Quite skeptical, Clark went where Maria sent her, and found the tennis shoe, just as she’d described it. “The only way she could have had such a perspective,” said Clark, “was if she had been floating right outside and at very close range to the tennis shoe.” It shouldn’t have been possible, as both [University of Montreal professor Mario] Beauregard and [Dr. Sam] Parnia point out. “The question becomes,” Parnia says, “how can people have conscious awareness when they’ve gone beyond the threshold of death?”

Neurosurgeon Ebon Alexander had his own near-death experience that he later chronicled in his book Proof of Heaven: A Neurosurgeon’s Journey into the Afterlife. Critics have taken issue with Alexander’s book, naturally, and Esquire dedicated some significant magazine real estate to debunking his claims. But Alexander stands by his story, and he asserts that death is merely a transition to a better, more real form of life.

90 minutes poster“My journey deep into coma, outside this lowly physical realm and into the loftiest dwelling place of the almighty Creator, revealed the indescribably immense chasm between our human knowledge and the awe-inspiring realm of God,” he wrote in his book.

And maybe that’s the thing that intrigues me the most about these stories. While there are lots of similarities in near-death tales—the tunnel, the white light, the loved ones waiting for you—few things are as universal as the sense of hyper-reality these folks report—that, compared to what they experienced after death, life as we know it looks like a faded facsimile.

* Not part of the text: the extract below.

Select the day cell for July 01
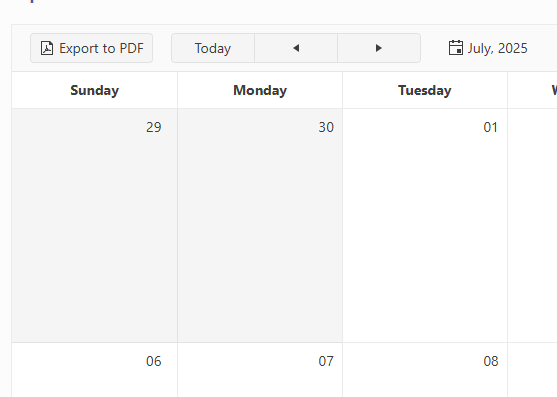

I had the opportunity to watch 90 Minutes in Heaven with Don Piper. And in a Q&A session he held afterward, Piper said that it’s his life now—even more than 25 years later—that feels like a dream. For him, reality lies after death. “It’s simply the most real thing that has happened to me,” he says.

It reminds me of C.S. Lewis’ The Last Battle, when seven one-time children enter their own Narnian heaven:

All their life in this world and all their adventures had only been the cover and the title page: now at last they were beginning Chapter One of the Great Story which no one on earth has read: which goes on for ever: in which every chapter is better than the one before.

Now, none of that is proof, of course. Skeptics will say that hallucinations can be plenty powerful, and I’m not completely convinced by the stories myself. But am I prepared to say that these near-death experiences absolutely aren’t real? No. Maybe, just maybe, Piper’s story and others are a little like movie trailers themselves—coming attractions, if you will.